China has enduring interests on the Koren Peninsula, including: (1) preserving peace; (2) averting instability; (3) preventing unification under US influence and with the continued presence of sizable US military forces; and, if possible, (4) eliminating nuclear weapons. The prospects of an end to the post-Korean War stalemate on the Peninsula poses both risks and opportunities for China. After a long period of high-level disengagement between Chinese and North Korean leaders, Xi Jinping and Kim Jong Un held four summits in the past year. While much attention has been paid to these leadership meetings, there has been less focus on lower level bilateral interactions between China and North Korea. Those interactions provide insight into how China manages its relationship with North Korea and how it seeks to influence developments on the Peninsula. For Beijing, enhancing Chinese influence on the Korean Peninsula is important because the long-term strategic orientation of the Peninsula is pivotal in terms of the balance of power in the region between China and the United States. Bonnie Glaser will discuss recent developments in China’s relations with North Korea. She will present new data to contextualist China’s changing relationship with North Korea.

About the Speaker: Bonnie S. Glaser is a senior adviser for Asia and the director of the China Power Project at CSIS, where she works on issues related to Asia-Pacific security with a focus on Chinese foreign and security policy. She is concomitantly a nonresident fellow with the Lowy Institute in Sydney, Australia, and a senior associate with the Pacific Forum. Ms. Glaser has worked for more than three decades at the intersection of Asia-Pacific geopolitics and U.S. policy. From 2008 to mid-2015, she was a senior adviser with the CSIS Freeman Chair in China Studies, and from 2003 to 2008, she was a senior associate in the CSIS International Security Program. Prior to joining CSIS, she served as a consultant for various U.S. government offices, including the Departments of Defense and State. Ms. Glaser has published widely in academic and policy journals, including the Washington Quarterly, China Quarterly, Asian Survey, International Security, Contemporary Southeast Asia, American Foreign Policy Interests, Far Eastern Economic Review, and Korean Journal of Defense Analysis, as well as in leading newspapers such as the New York Times and International Herald Tribuneand in various edited volumes on Asian security. She is also a regular contributor to the Pacific Forum web journal Comparative Connections.
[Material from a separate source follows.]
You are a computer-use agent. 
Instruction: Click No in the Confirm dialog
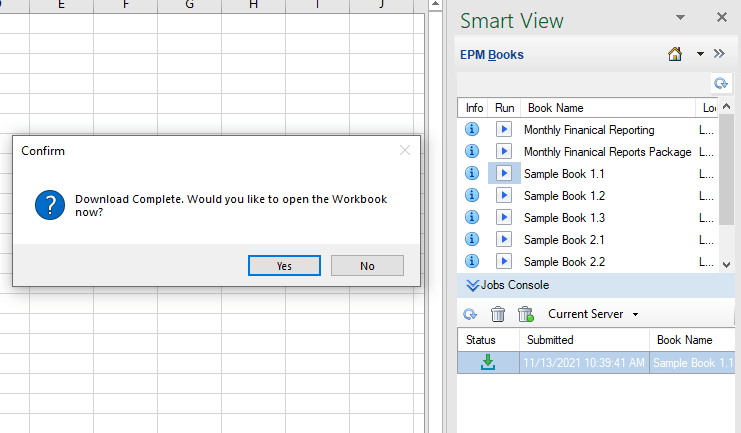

She is currently a board member of the U.S. Committee of the Council for Security Cooperation in the Asia Pacific and a member of both the Council on Foreign Relations and the International Institute for Strategic Studies. She served as a member of the Defense Department’s Defense Policy Board China Panel in 1997. Ms. Glaser received her B.A. in political science from Boston University and her M.A.with concentrations in international economics and Chinese studies from the Johns Hopkins School of Advanced International Studies.